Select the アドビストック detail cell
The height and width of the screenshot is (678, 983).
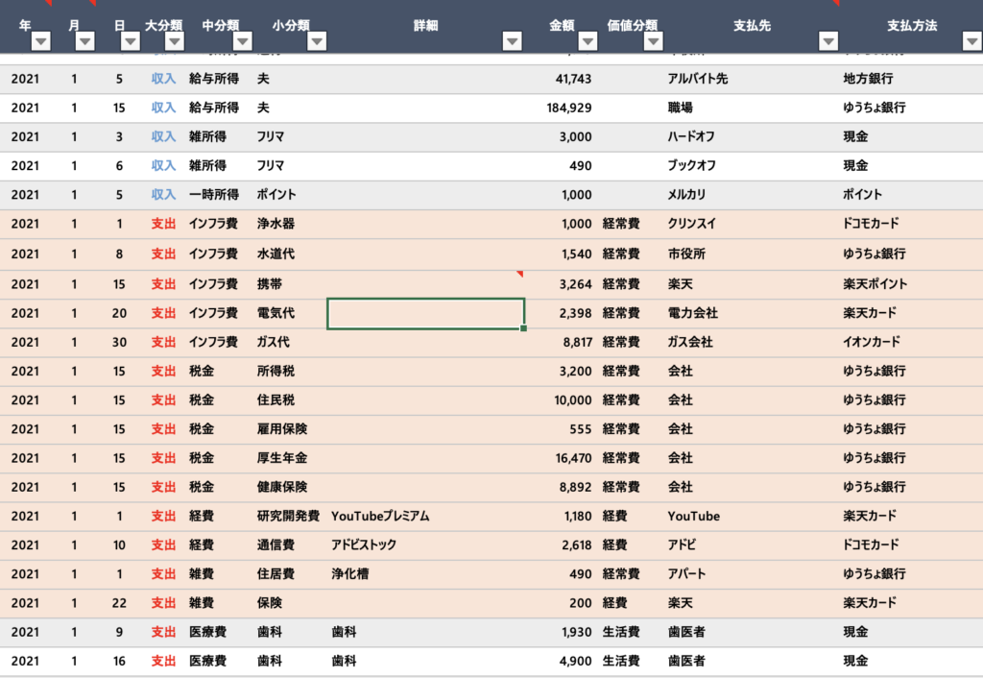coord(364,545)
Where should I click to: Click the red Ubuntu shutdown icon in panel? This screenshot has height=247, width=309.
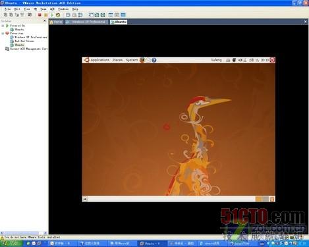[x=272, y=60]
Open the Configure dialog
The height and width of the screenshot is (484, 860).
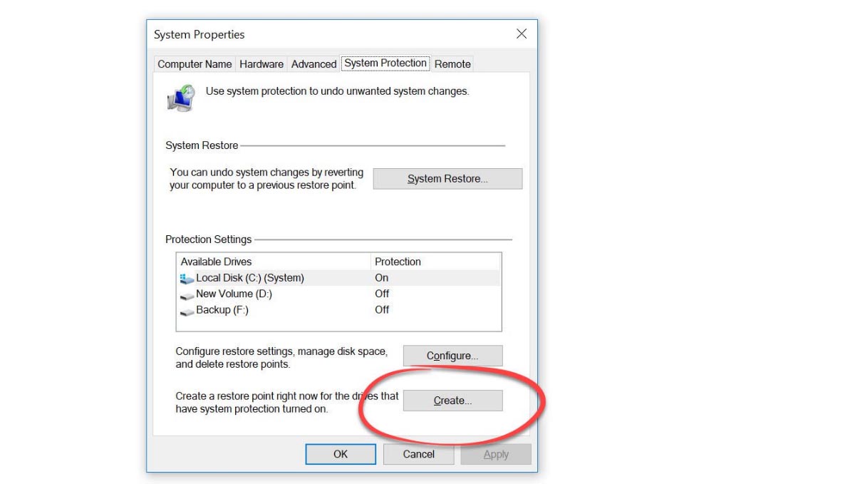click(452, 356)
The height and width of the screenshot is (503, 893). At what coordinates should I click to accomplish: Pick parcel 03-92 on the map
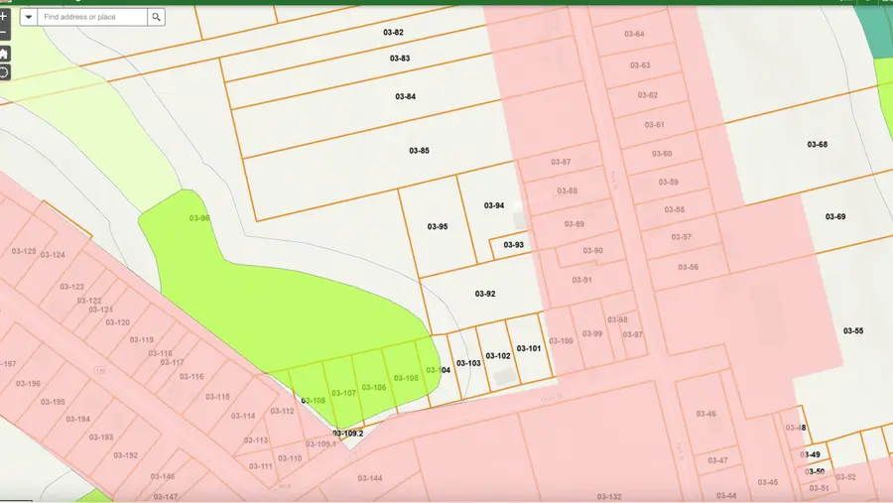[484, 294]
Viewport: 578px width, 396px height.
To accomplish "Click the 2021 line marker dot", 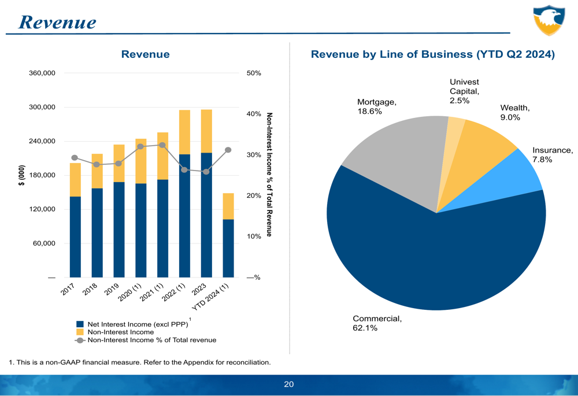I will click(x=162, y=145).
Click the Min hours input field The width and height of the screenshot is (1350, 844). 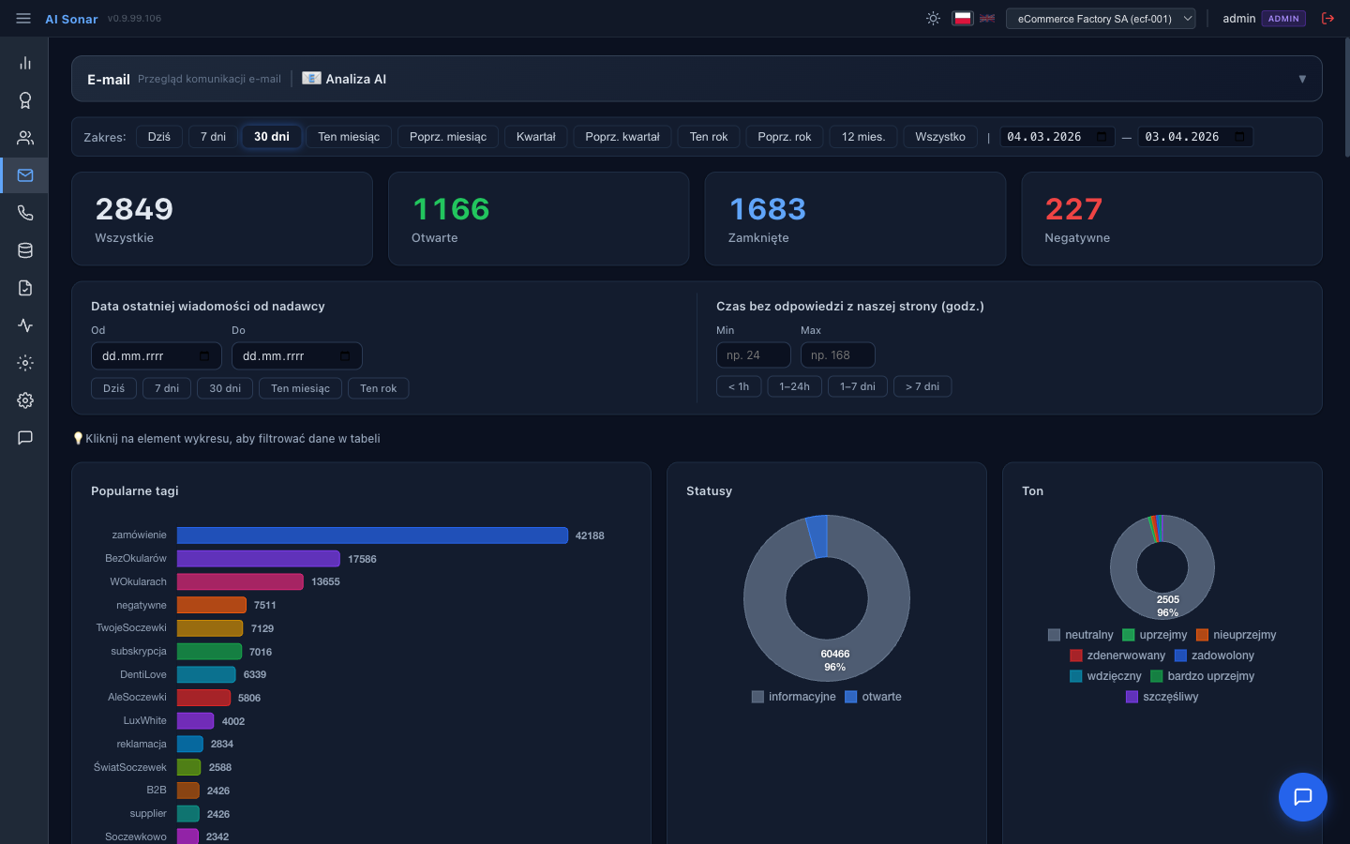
+-------+
* _What is required_: Please write out only the material above, exactly, from its first line through the line that contains "Open the Configure dialog", and include no pictures.

* _The answer_:
Select the アドビストック detail cell
The height and width of the screenshot is (678, 983).
coord(364,545)
Where should I click to: Click the red Ubuntu shutdown icon in panel? This screenshot has height=247, width=309.
[x=272, y=60]
Open the Configure dialog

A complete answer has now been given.